* [WHAT IS EXPECTED]:
Recast the material below as a numbered list, starting with the line that contains "the word Skimming" and continuing through the line that contains "pos(237,65)", both included. Omit blank lines and leave the pictures out.

------------

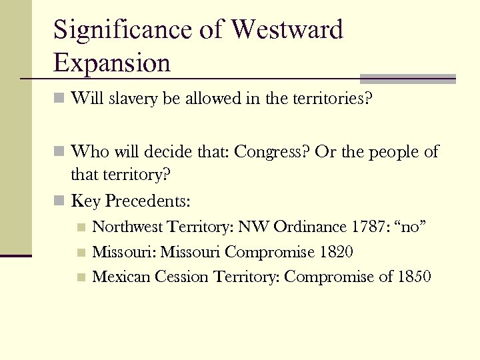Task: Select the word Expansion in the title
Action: pos(112,63)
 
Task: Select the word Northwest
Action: pos(127,227)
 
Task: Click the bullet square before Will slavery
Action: pos(59,100)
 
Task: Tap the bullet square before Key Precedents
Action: pos(59,201)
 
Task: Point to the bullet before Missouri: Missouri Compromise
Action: pos(80,253)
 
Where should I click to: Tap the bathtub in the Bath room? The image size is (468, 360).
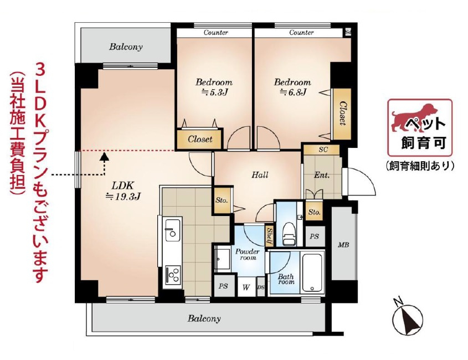point(312,272)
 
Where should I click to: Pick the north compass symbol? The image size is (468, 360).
point(408,318)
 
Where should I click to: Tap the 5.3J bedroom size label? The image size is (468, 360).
point(214,92)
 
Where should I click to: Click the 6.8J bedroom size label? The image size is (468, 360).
point(293,92)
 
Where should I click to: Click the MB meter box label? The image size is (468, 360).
point(343,245)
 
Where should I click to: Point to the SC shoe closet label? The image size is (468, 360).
point(323,150)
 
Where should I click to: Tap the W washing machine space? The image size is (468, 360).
point(246,287)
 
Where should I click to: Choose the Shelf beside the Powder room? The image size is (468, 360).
point(269,236)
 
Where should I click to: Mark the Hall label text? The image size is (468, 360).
point(260,174)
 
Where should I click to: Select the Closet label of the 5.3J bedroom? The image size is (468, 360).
point(200,139)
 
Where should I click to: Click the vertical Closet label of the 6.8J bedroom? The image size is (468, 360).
point(343,114)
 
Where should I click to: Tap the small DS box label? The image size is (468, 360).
point(261,287)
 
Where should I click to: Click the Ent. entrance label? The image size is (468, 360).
point(322,175)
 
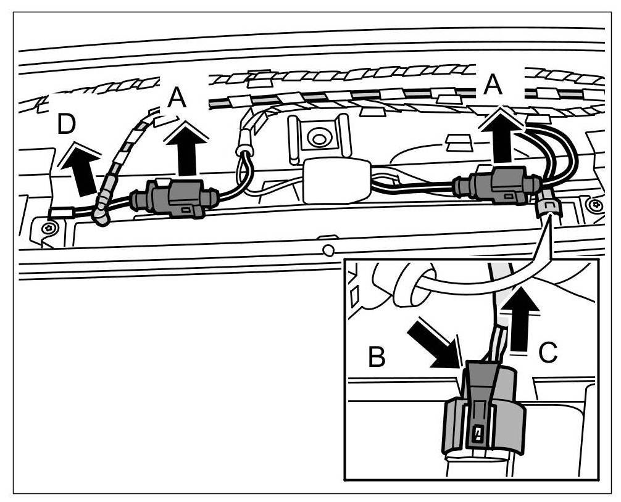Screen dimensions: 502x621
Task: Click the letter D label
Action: pyautogui.click(x=66, y=125)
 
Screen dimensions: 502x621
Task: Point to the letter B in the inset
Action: pyautogui.click(x=377, y=357)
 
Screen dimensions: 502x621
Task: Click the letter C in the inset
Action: pyautogui.click(x=548, y=352)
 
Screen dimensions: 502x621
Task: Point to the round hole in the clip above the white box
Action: pyautogui.click(x=319, y=137)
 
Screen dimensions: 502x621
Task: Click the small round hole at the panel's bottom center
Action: pyautogui.click(x=328, y=250)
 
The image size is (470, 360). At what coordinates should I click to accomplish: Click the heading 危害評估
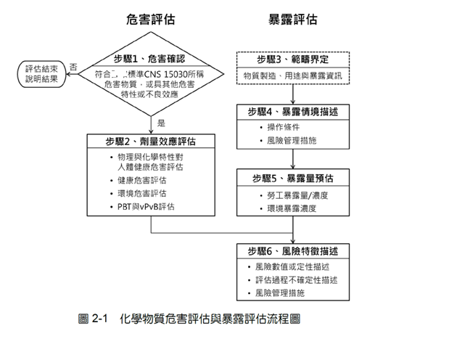point(150,20)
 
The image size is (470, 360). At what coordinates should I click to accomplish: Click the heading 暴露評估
point(293,20)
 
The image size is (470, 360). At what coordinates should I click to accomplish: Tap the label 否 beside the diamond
point(74,66)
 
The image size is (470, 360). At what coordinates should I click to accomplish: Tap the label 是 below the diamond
point(161,123)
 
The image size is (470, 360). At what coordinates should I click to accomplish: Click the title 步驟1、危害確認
point(150,58)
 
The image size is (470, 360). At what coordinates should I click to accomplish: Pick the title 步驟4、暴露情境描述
point(293,113)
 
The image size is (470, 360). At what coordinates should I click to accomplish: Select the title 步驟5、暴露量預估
point(293,178)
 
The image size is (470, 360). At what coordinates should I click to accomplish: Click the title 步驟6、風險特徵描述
point(293,252)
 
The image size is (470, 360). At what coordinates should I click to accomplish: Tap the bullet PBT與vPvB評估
point(146,207)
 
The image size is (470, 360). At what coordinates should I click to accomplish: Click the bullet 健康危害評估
point(141,179)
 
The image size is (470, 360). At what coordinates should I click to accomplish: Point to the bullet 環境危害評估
point(141,193)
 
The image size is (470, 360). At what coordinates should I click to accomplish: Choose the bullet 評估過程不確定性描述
point(297,280)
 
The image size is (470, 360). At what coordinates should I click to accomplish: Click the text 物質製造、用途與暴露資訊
point(293,75)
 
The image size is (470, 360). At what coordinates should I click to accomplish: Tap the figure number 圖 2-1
point(92,319)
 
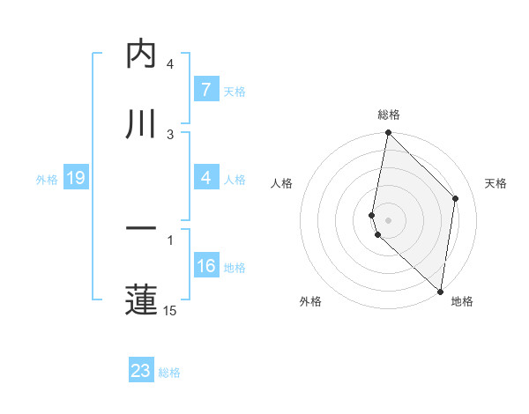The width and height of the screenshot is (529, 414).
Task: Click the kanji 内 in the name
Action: point(142,55)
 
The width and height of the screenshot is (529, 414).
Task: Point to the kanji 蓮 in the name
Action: point(142,299)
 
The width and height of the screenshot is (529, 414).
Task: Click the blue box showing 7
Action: point(205,91)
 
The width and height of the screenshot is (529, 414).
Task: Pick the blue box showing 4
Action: point(205,179)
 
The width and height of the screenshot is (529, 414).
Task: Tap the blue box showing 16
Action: point(205,267)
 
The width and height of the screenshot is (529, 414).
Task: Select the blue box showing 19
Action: point(75,179)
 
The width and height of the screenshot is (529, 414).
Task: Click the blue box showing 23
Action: point(141,371)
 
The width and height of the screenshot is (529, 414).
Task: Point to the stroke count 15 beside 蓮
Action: point(170,310)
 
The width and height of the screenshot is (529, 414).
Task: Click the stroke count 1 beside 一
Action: point(170,239)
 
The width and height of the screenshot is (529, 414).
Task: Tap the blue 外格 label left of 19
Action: point(47,180)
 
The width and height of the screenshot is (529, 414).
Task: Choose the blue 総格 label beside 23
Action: point(169,372)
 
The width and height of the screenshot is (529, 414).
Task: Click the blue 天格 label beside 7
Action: point(235,92)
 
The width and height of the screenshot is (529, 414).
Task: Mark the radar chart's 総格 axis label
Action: point(389,115)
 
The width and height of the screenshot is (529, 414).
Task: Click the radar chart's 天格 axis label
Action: point(496,183)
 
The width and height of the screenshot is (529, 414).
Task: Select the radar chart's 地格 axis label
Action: point(462,301)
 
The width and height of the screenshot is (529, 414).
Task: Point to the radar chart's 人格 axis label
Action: point(281,183)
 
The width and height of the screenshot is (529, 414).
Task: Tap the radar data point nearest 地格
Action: point(440,292)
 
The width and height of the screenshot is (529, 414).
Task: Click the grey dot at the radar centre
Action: point(389,219)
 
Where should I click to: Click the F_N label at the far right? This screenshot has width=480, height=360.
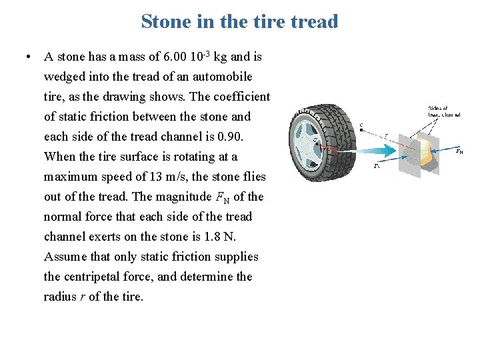[x=459, y=151]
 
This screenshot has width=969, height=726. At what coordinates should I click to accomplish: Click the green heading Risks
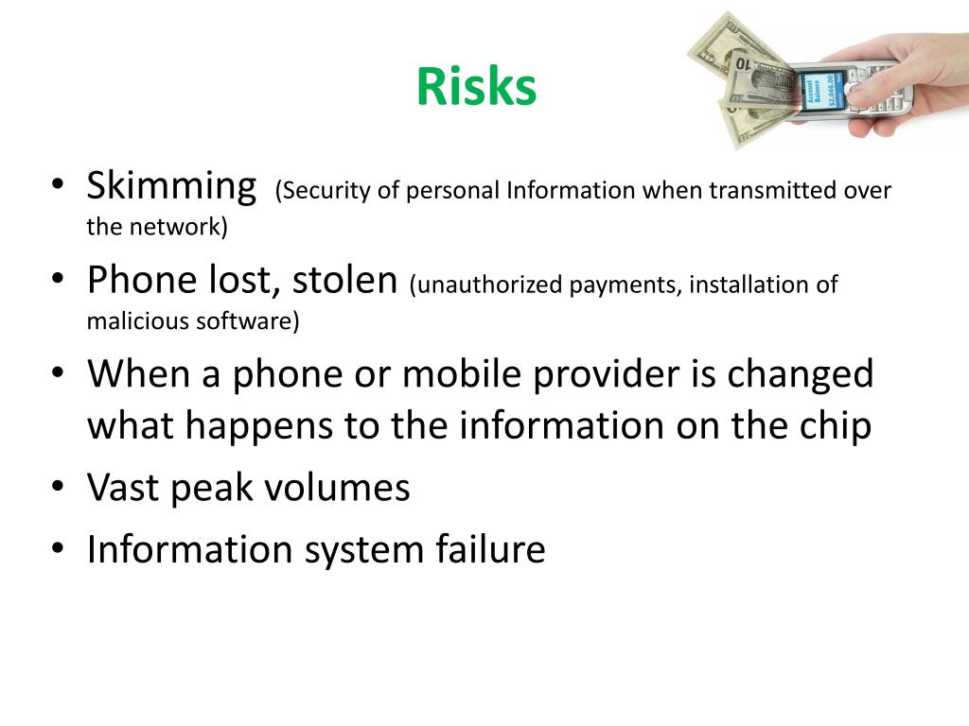pos(476,87)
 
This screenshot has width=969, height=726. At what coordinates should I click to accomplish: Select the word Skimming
pos(171,186)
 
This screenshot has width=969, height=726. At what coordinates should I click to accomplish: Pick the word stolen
pos(344,280)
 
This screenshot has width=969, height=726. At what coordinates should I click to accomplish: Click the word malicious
pos(137,321)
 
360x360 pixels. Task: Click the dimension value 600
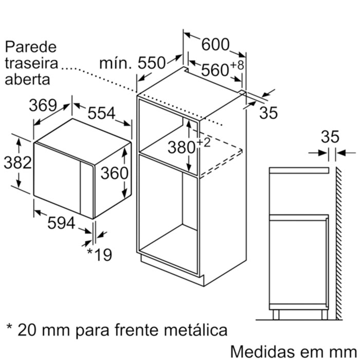pos(215,45)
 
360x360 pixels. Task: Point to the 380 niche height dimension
pos(181,148)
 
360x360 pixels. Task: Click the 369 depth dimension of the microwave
pos(42,105)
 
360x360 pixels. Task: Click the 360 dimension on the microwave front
pos(114,173)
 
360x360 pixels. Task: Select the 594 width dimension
pos(61,223)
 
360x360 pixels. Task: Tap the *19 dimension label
pos(99,254)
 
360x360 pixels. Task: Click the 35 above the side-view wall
pos(330,136)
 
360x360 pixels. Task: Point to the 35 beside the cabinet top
pos(268,113)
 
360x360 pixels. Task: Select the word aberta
pos(28,79)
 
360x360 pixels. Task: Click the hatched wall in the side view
pos(339,242)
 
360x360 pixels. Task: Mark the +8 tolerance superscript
pos(237,65)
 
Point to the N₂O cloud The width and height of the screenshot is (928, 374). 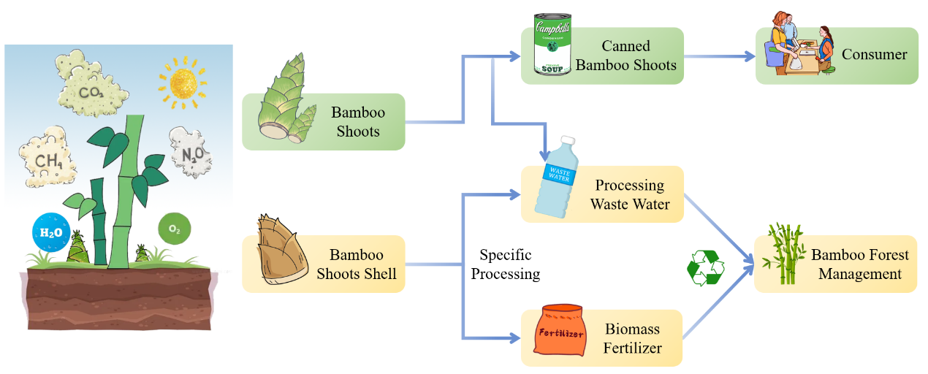click(191, 153)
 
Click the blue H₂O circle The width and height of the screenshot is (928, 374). click(51, 232)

------------

* [FULL OUTPUT]:
1. This screenshot has width=969, height=726. At what coordinates should I click to accomplish: Select the word Skimming
2. pos(171,186)
3. This screenshot has width=969, height=726. At what coordinates should I click to accomplish: Pick the word stolen
4. pos(344,280)
5. This screenshot has width=969, height=726. At what coordinates should I click to accomplish: Click the word malicious
6. pos(137,321)
7. 360x360 pixels. Task: Click the dimension value 600
8. pos(215,45)
9. 360x360 pixels. Task: Point to the 380 niche height dimension
10. pos(181,148)
11. 360x360 pixels. Task: Click the 369 depth dimension of the microwave
12. pos(42,105)
13. 360x360 pixels. Task: Click the 360 dimension on the microwave front
14. pos(114,173)
15. 360x360 pixels. Task: Select the 594 width dimension
16. pos(61,223)
17. 360x360 pixels. Task: Tap the *19 dimension label
18. pos(99,254)
19. 360x360 pixels. Task: Click the 35 above the side-view wall
20. pos(330,136)
21. 360x360 pixels. Task: Point to the 35 beside the cabinet top
22. pos(268,113)
23. 360x360 pixels. Task: Select the word aberta
24. pos(28,79)
25. 360x360 pixels. Task: Click the hatched wall in the side view
26. pos(339,242)
27. 360x360 pixels. Task: Mark the +8 tolerance superscript
28. pos(237,65)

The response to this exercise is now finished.